THE TASK » The answer is every line in the data below that contains the word "SouManaus".

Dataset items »
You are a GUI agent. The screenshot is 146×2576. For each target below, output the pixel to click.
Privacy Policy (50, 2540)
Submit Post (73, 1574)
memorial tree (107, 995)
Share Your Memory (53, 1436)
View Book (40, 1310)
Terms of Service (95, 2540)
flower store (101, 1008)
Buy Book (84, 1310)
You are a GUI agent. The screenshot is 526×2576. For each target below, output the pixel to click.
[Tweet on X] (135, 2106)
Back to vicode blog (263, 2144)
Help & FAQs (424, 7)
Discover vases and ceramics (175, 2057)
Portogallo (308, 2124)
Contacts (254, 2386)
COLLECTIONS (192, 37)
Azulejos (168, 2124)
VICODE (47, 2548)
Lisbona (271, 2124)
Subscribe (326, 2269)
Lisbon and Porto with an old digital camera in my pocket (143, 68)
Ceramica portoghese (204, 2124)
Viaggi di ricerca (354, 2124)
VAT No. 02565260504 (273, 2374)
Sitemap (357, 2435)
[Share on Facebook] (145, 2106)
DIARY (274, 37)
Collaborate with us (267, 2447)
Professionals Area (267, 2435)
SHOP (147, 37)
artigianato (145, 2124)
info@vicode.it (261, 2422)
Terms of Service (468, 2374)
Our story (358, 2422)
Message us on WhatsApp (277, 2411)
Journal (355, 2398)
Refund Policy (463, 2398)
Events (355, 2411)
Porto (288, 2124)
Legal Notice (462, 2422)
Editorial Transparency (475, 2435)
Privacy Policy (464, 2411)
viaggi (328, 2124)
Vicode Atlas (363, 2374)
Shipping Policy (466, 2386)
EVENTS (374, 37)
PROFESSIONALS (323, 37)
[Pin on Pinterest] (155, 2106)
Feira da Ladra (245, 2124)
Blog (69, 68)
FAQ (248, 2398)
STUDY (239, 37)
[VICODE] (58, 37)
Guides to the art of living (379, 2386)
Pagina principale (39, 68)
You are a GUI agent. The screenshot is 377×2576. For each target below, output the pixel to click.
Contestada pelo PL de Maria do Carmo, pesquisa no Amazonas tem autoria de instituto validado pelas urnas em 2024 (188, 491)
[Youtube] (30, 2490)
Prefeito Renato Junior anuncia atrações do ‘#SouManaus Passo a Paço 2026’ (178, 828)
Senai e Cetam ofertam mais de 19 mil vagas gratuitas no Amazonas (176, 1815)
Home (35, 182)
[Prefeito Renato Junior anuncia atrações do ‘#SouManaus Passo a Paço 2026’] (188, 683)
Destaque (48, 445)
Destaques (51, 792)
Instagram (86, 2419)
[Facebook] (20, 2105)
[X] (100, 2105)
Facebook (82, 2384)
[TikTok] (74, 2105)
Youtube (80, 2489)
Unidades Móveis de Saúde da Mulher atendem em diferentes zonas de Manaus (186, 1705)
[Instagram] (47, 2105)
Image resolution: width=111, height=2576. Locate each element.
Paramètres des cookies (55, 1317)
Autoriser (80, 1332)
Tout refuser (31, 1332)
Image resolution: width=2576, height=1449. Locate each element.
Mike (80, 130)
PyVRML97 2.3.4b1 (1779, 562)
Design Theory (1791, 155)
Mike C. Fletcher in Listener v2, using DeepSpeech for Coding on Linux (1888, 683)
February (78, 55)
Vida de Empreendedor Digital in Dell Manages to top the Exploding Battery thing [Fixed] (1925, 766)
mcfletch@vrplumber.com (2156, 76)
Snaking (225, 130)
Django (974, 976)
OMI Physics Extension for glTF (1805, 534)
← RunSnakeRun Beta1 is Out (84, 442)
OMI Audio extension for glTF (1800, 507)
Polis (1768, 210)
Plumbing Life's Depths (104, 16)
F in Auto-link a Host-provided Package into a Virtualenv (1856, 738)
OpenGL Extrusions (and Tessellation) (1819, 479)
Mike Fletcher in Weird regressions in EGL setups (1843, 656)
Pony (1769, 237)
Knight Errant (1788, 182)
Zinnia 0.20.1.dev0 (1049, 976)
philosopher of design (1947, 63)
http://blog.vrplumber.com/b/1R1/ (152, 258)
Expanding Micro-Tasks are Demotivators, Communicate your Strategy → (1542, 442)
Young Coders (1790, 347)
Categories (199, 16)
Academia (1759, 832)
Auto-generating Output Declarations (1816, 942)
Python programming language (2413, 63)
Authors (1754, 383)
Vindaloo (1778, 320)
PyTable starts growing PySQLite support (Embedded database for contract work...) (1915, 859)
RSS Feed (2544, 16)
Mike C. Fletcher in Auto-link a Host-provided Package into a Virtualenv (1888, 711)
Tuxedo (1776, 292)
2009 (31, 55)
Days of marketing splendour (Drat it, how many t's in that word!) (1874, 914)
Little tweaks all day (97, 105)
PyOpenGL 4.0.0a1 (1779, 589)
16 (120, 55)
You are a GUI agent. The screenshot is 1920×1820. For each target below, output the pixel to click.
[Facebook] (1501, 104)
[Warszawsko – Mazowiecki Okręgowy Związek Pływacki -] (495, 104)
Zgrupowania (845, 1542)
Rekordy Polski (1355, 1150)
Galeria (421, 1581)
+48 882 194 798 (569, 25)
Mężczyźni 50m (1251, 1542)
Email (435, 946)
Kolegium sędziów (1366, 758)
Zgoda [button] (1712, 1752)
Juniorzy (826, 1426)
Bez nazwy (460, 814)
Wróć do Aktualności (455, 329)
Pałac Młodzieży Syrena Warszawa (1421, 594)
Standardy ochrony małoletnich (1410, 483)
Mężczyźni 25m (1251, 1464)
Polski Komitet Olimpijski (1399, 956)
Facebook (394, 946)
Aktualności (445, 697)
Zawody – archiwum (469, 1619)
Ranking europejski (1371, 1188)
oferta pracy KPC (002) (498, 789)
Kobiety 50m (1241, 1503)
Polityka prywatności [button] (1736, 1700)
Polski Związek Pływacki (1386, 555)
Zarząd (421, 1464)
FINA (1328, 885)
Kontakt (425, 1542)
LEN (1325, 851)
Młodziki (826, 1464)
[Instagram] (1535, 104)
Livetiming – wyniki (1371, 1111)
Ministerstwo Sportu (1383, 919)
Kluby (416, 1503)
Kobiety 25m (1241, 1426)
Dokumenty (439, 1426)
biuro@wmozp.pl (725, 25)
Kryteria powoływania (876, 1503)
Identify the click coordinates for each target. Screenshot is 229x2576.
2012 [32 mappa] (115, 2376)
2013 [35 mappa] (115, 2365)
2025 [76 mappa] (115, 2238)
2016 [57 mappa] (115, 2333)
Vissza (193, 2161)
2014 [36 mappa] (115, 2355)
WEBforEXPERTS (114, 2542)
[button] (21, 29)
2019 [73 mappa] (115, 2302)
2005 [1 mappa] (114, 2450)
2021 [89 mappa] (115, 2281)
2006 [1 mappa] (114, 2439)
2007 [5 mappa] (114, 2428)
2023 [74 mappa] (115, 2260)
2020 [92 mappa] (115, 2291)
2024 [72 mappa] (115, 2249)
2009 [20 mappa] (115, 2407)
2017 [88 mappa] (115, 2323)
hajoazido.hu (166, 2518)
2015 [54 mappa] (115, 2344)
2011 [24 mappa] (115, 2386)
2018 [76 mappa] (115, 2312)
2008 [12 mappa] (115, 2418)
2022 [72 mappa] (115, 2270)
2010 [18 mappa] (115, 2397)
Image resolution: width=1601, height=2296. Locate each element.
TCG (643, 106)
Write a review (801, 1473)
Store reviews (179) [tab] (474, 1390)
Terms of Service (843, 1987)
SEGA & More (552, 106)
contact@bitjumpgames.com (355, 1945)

WRITTEN RESPONSE »
Prefeito Renato Junior anuncia atrações do ‘#SouManaus Passo a Paço 2026’ (178, 828)
[Prefeito Renato Junior anuncia atrações do ‘#SouManaus Passo a Paço 2026’] (188, 683)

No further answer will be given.